Ela era exigente em sala de aula e severa no trato com os
bagunceiros; talvez fosse dócil com os bonzinhos, mas não me lembro de anjo,
querubim ou arcanjo algum. O olhar dela era austero, às vezes terno, mas a fala
e os gestos eram quase sempre pacientes: a repetição de cada explicação é um
exercício de paciência. Brasília já existia, mas estava ausente no velho mapa
do Brasil.

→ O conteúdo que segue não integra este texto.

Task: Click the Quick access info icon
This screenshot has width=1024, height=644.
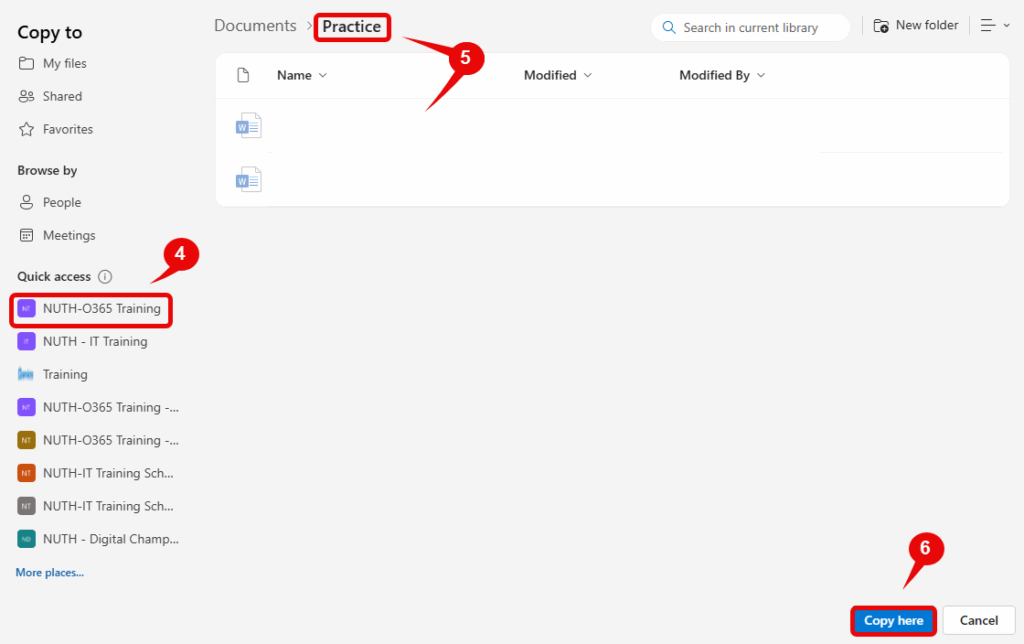Action: tap(105, 277)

E eu sequer desconfiava que seis anos depois iria viver na
capital...
Uma noite, três décadas depois das primeiras letras, quando
lançava meu primeiro romance na Biblioteca Pública de Manaus, vi uma senhora
muito elegante na fila. Percebi alguma familiaridade no rosto que me olhava,
mas não o reconheci no ato. A memória, essa guardiã de sentimentos íntimos, me
revelou o rosto da professora Maria Luiza de Freitas Pinto.
Conversamos um pouco e assinei um livro para ela. Antes da
despedida, abriu a bolsa e tirou uma folha amarelada, dobrada ao meio. Disse:
“Esta é a tua primeira redação! Foi escrita no Barão do Rio Branco...”
Olhei de relance a caligrafia, que nem de longe se comparava
à de Tarso. Não li o texto: o gesto amoroso de guardar por tanto tempo palavras
de uma criança prevaleceu sobre a curiosidade; sem dúvida, ela guardara textos
de outros alunos num baú cheio de redações.
Revi dona Maria Luiza em 2008, quando lancei outro romance
em Manaus, desta vez na Banca do Largo São Sebastião, do amigo Joaquim Melo.
Ela mora ali perto, numa casa antiga e espaçosa, onde Sheila, uma parente de
dona Maria Luiza, me ensinara inglês.
Em agosto do ano passado, viajei com o escritor Reinaldo
Moraes e uma equipe de tevê para Manaus, onde eles iam fazer um documentário
sobre o romance “Cinzas do Norte” e a cidade. Na calçada do mesmo grupo
escolar, contei a Reinaldo lances da infância manauara, numa época em que a
escola pública ainda era frequentada por crianças e jovens de todos os estratos
sociais. Enquanto observava os estudantes, pensei na mulher que me alfabetizara:
ela acabara de completar cem anos.
A diretora do documentário quis entrevistá-la. Dois amigos
(a jornalista Leyla Leong e o professor Ernesto Renan Freitas Pinto, sobrinhos
da professora) mediaram esse encontro na casa em que Maria Luiza sempre morou.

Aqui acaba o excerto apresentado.